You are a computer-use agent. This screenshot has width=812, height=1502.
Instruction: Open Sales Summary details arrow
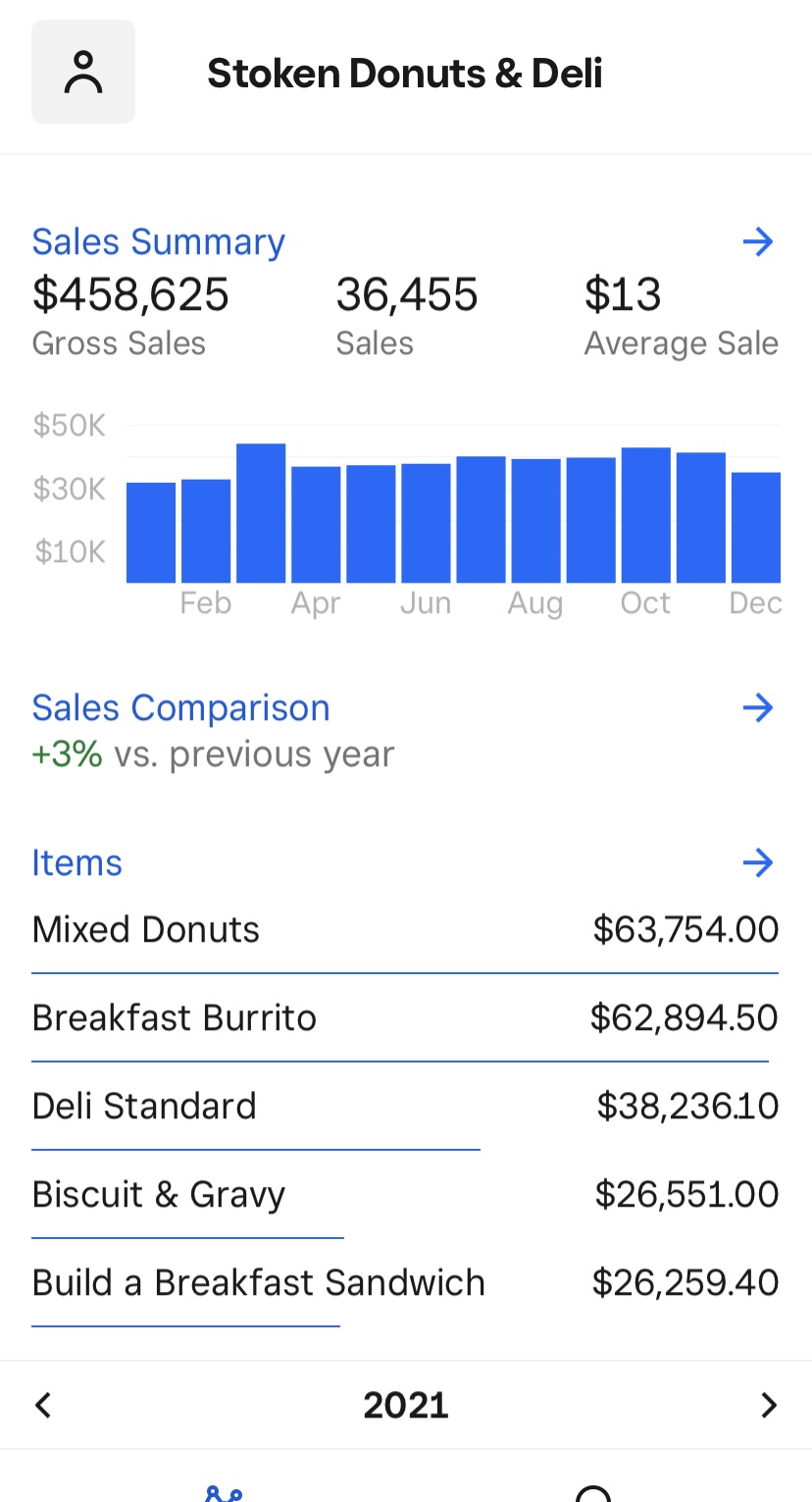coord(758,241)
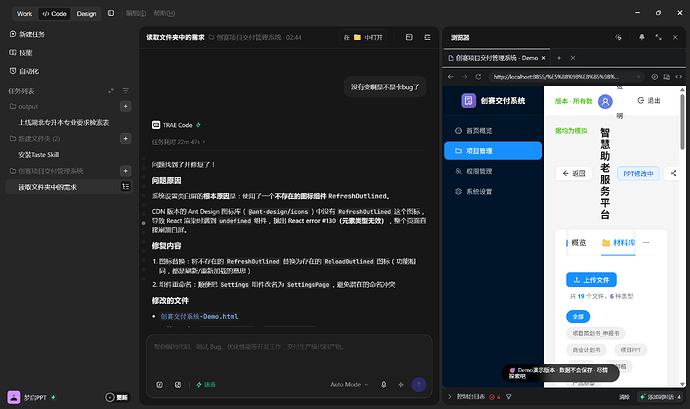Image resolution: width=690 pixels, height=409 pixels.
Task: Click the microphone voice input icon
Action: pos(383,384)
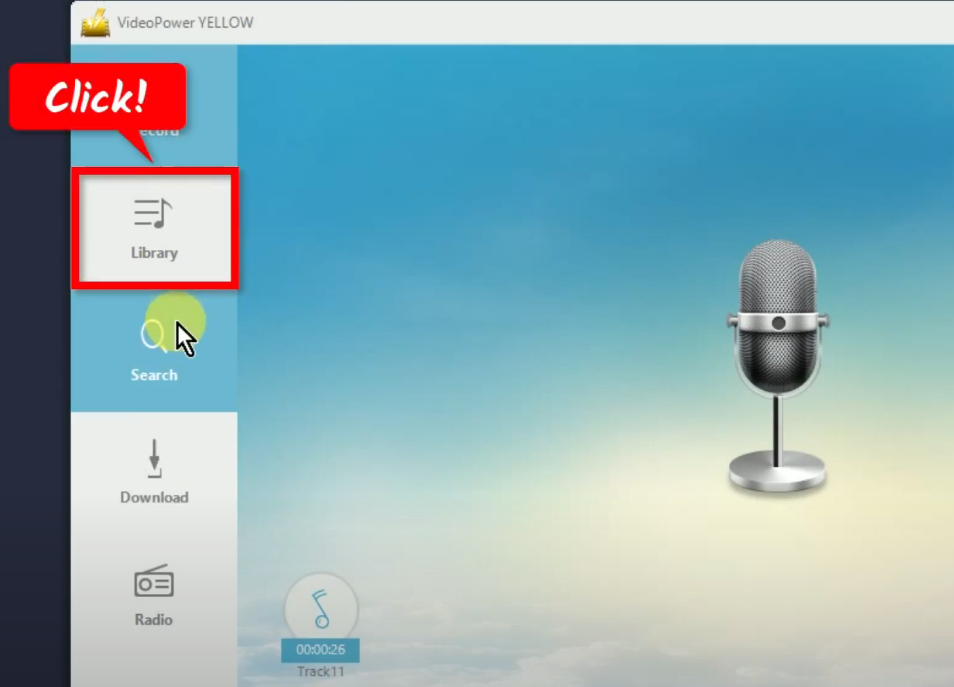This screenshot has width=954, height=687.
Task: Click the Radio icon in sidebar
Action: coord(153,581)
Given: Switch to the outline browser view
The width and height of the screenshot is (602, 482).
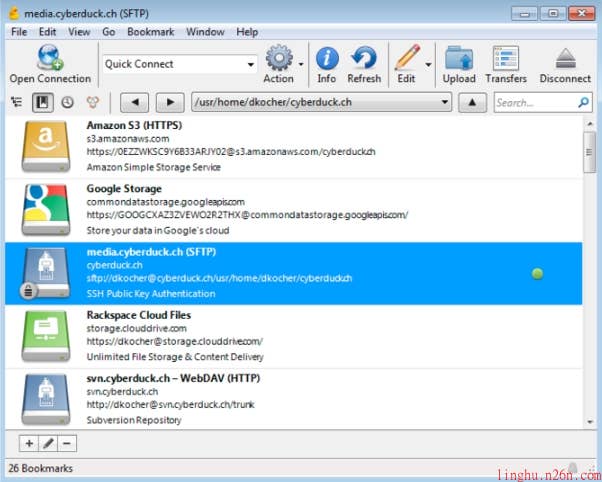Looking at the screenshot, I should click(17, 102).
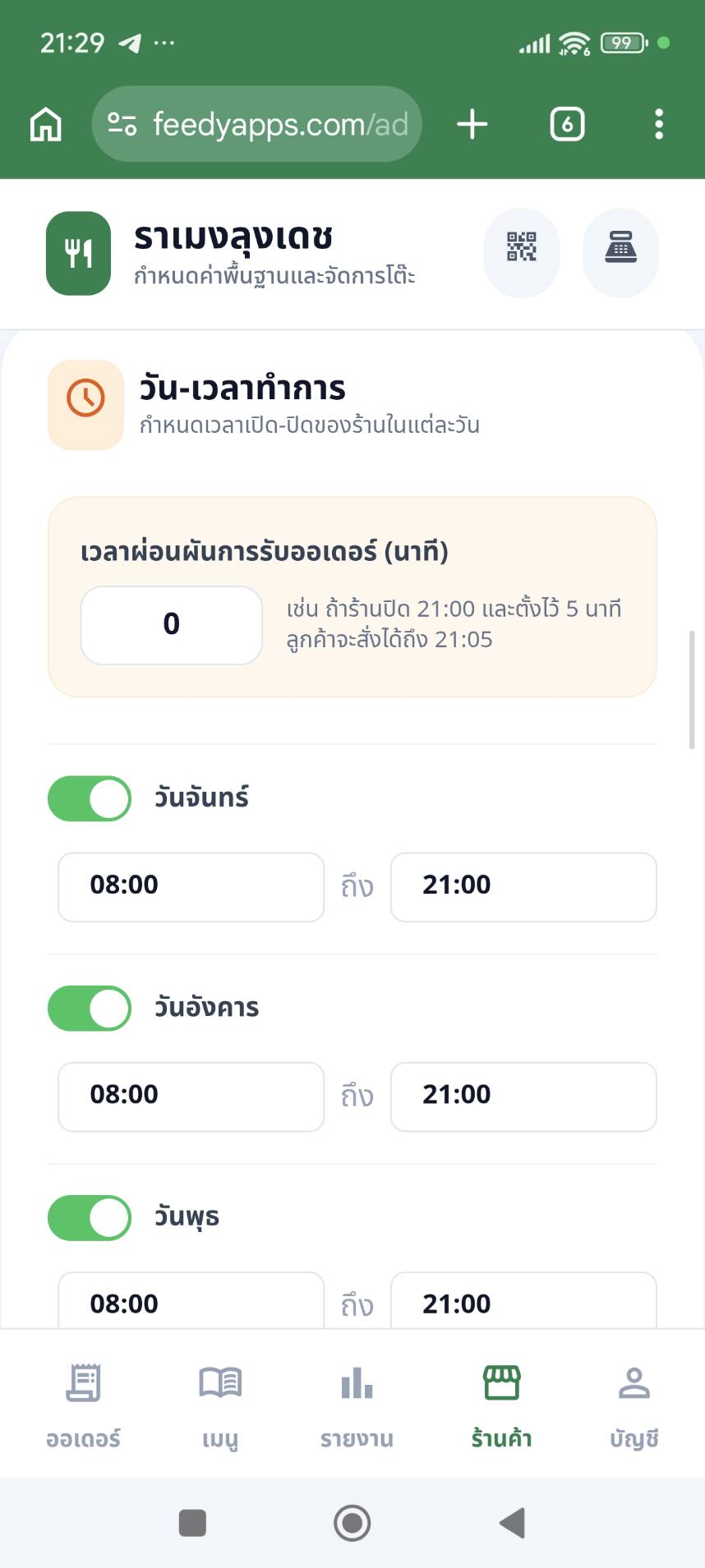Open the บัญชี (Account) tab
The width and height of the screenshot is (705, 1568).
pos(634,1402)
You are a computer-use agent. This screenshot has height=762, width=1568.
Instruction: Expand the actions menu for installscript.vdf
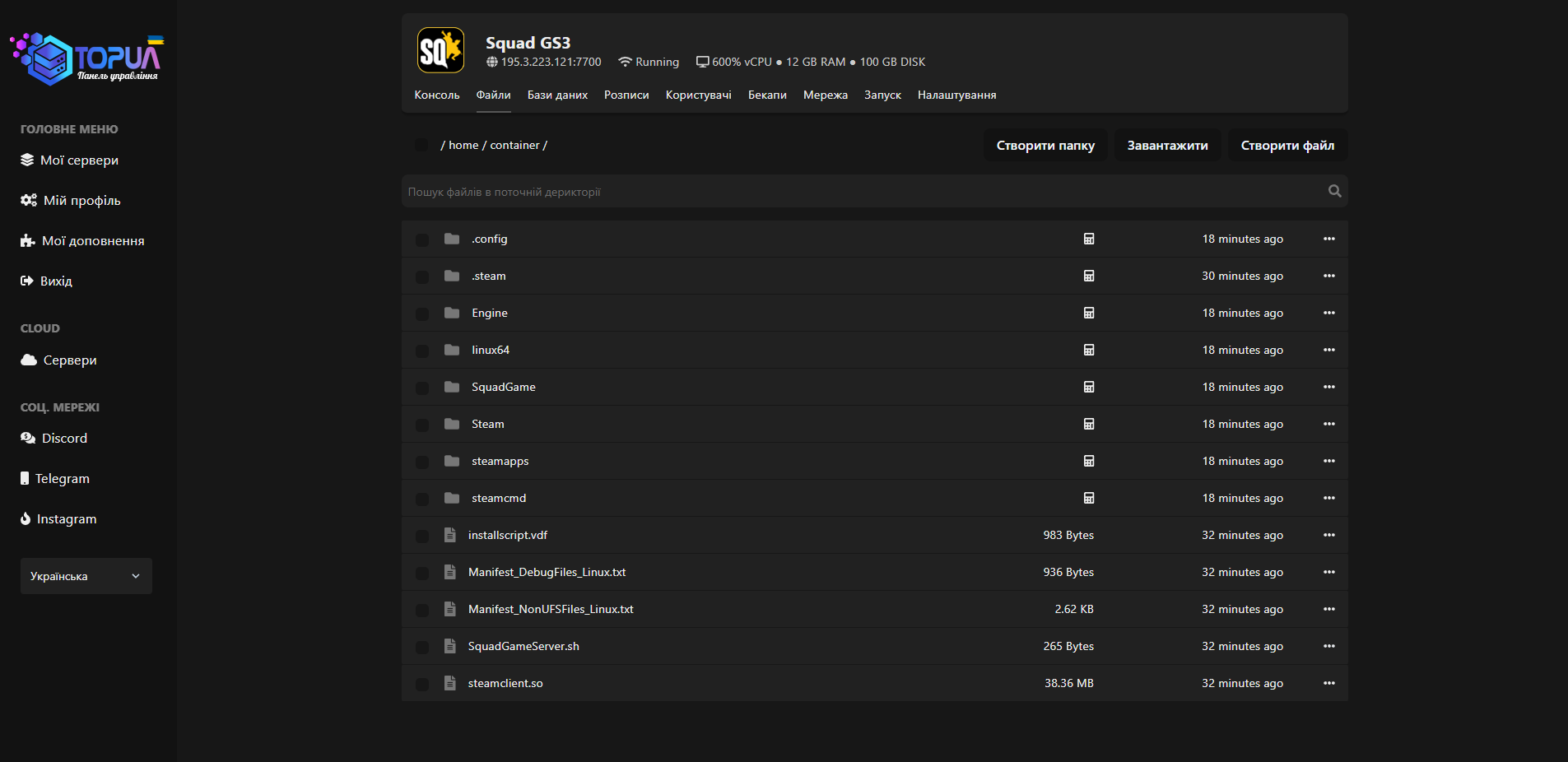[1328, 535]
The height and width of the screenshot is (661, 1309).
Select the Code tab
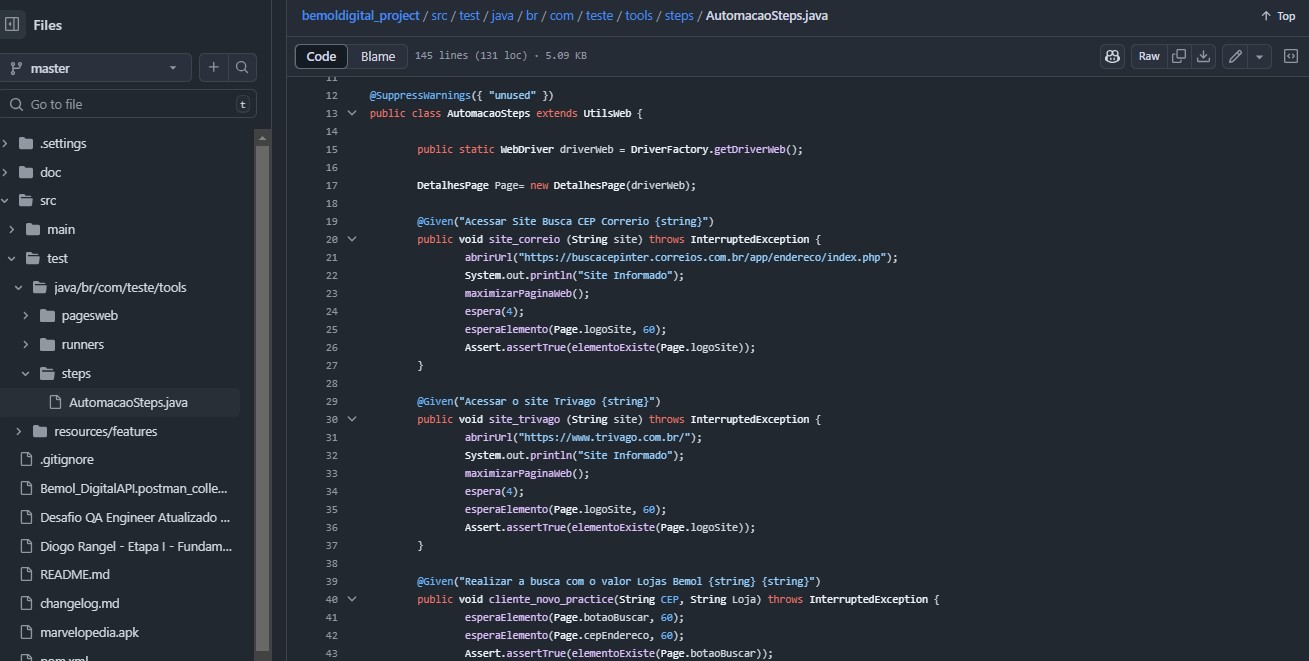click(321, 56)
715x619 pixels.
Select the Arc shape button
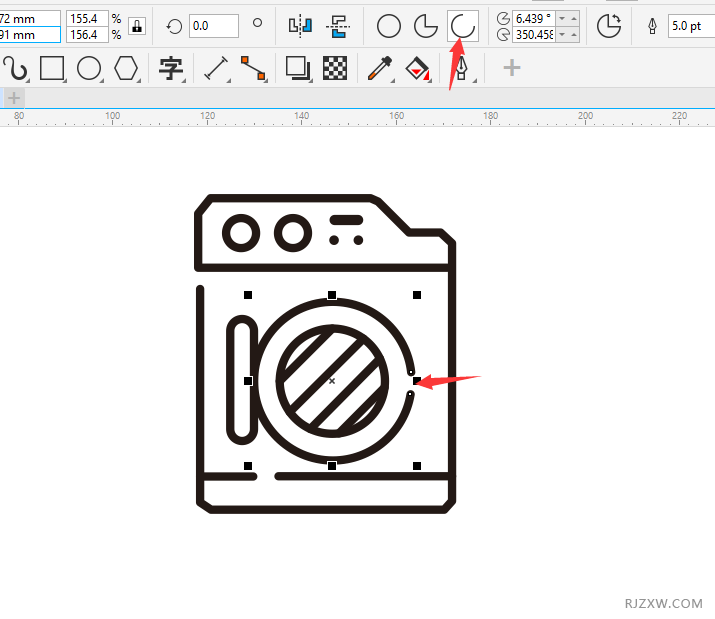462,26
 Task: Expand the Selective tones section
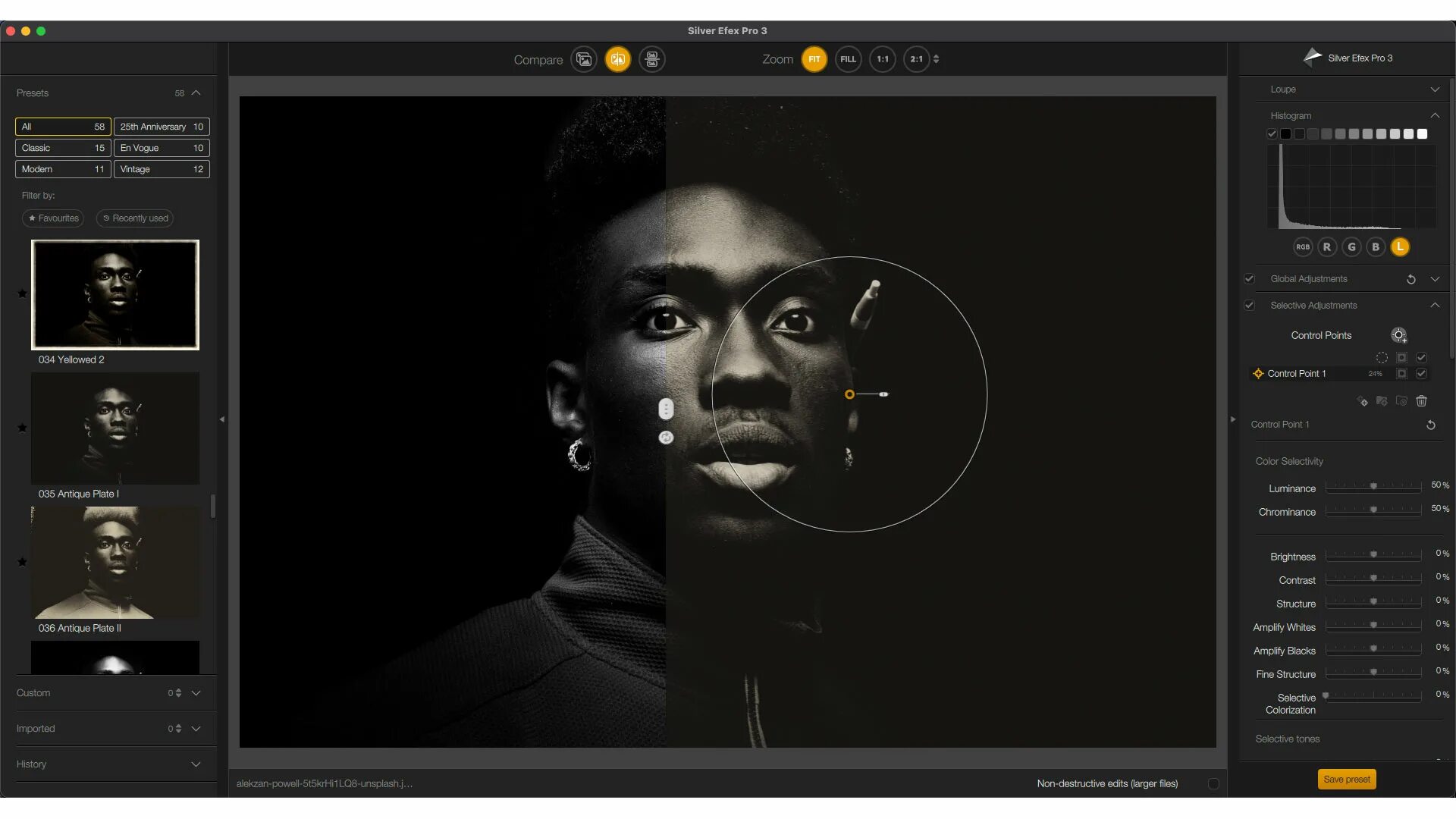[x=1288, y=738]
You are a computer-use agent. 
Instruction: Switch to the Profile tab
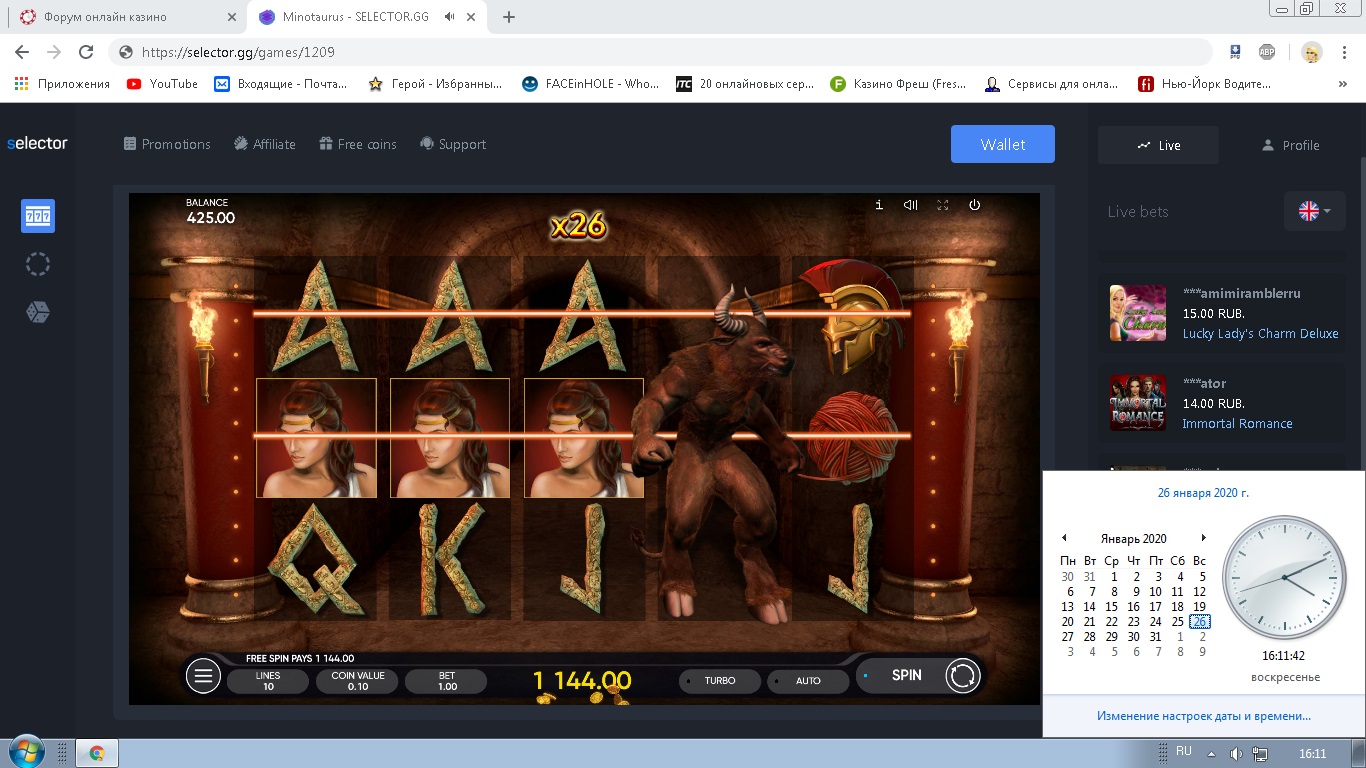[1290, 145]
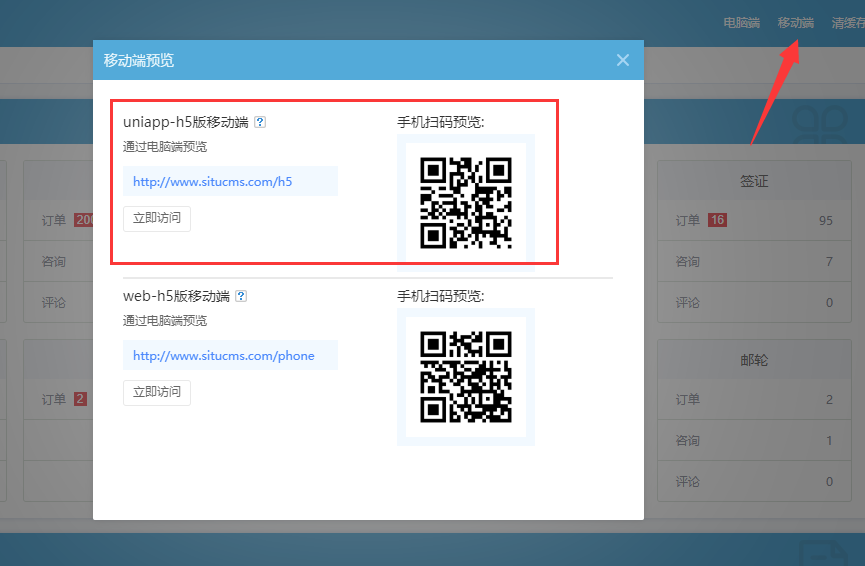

···

Task brief:
Every record above should be set down exactly, with the pictures left out.

Response box:
You are a computer-use agent. This screenshot has width=812, height=1502.
Instruction: Open Sales Summary details arrow
coord(758,241)
Image resolution: width=690 pixels, height=409 pixels.
Task: Click the microphone voice input icon
Action: pos(383,384)
This screenshot has width=954, height=687.
Task: Click the Radio icon in sidebar
Action: coord(153,581)
Given: Switch to the outline browser view
The width and height of the screenshot is (602, 482).
Looking at the screenshot, I should click(17, 102).
Open the บัญชี (Account) tab
The width and height of the screenshot is (705, 1568).
pos(634,1402)
You are a computer-use agent. This screenshot has height=762, width=1568.
Instruction: Expand the actions menu for installscript.vdf
[1328, 535]
The height and width of the screenshot is (661, 1309).
Select the Code tab
click(321, 56)
715x619 pixels.
Select the Arc shape button
462,26
 Task: Expand the Selective tones section
[x=1288, y=738]
You are a computer-use agent. 
Instruction: Switch to the Profile tab
[1290, 145]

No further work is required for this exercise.